Tips to write better acceptance criteria:

  • Every user story should have at least one acceptance criterion (if you cannot write down how to determine if the user story is accepted, how will you accept it?)
  • Each acceptance criterion should be independent (in testing terminology: atomic)
  • Acceptance criteria focus on the what (intent) not the how (implementation)
  • As product manager (/product owner), if you can, explain the user story to the team, then get the team to write acceptance criteria (reviewing the team’s proposed acceptance criteria is an effective way to check for shared understanding)

The Power of Clear Sprint Goals

What does a product owner really do?

According to the Scrum Guide 2017, a product owner:

  • Is responsible for maintaining the product backlog
  • Helps the  team decide which backlog items to add to each sprint plan
  • Accepts (or rejects) backlog items and features resulting from each sprint
  • Works with the team to refine (clarify, prioritize) the backlog

If a Product Owner follows the Scrum Guide to the letter and focuses on just the above tasks, will this really optimize value the team delivers?

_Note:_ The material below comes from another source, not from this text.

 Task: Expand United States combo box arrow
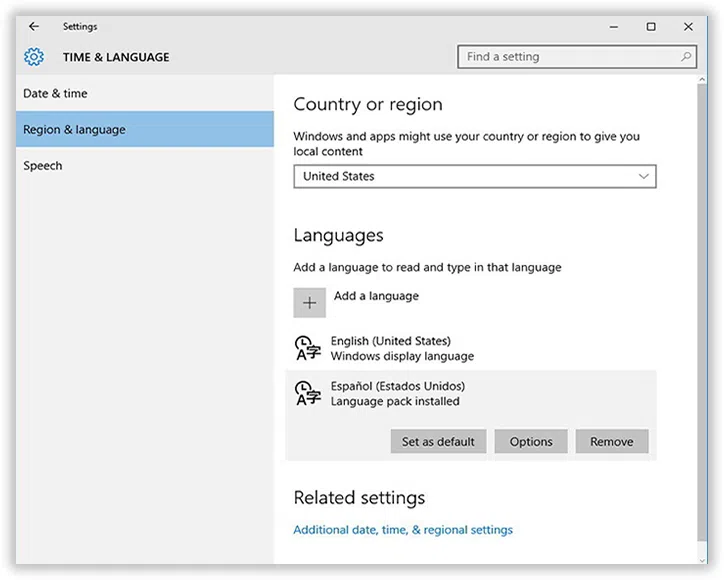[x=644, y=176]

What’s missing?

Use sprint goals to communicate intent

The best research into human communication tells us that we understand each other better through the use of stories, and a particularly powerful storytelling technique is the use of metaphors. How is the relevant to the product owner role?

A list of backlog items – like a “to do” list – is a great way to break a goal into constituent, individually achievable pieces. But without knowing what the goal is, a list of backlog items is missing a key element. What’s missing is the intent. With a clear goal, we communicate intent. Just as a picture can be worth a thousand words, a statement of intent can bring meaning to many backlog items.

The purpose of having sprint goals is to focus the team on the desired outcome, as opposed to simply implementing a bunch of discrete user stories. It helps provide the team with the why, in addition to the what, and helps to focus sprint planning on what really matters to deliver the outcome. Developers are smart people. Knowing why they are working on a given set of tasks will help focus their intellectual efforts.

Good sprint goals help the team focus on what matters, and can help the team deal with uncertainty when the product owner is not present.

Sprint goals also help facilitate stakeholder communication. Imagine coming across an executive at the office water cooler and she asks you what the team is working on. If you rattle off a list of backlog items in the current sprint, their eyes will glaze over from the detail. If you can tell them a coherent sprint goal though, your story is told effectively in a sentence or two.

Having goals encourages everyone to “think before you act”.


Tips for better sprint goals

Sprint goals can be of different types, for example goals might be to deliver a feature (“get the widget ordering feature ready for release”) or to address a risk (“ensure system architecture delivers adequate system performance”). And a single sprint may have multiple goals.

A good sprint goal clearly specifies intent and is measurable.

Some good and bad sprint goals:

  • “Complete the 7 user stories pulled into the sprint plan from the product backlog” (BAD: Does not specify helpful intent)
  • “Improve widget XYZ” (Bad: Vague and not measurable)
  • “Customers can recalculate a site annual budget in less than 10 seconds” (GOOD: Specifies intent and is measurable)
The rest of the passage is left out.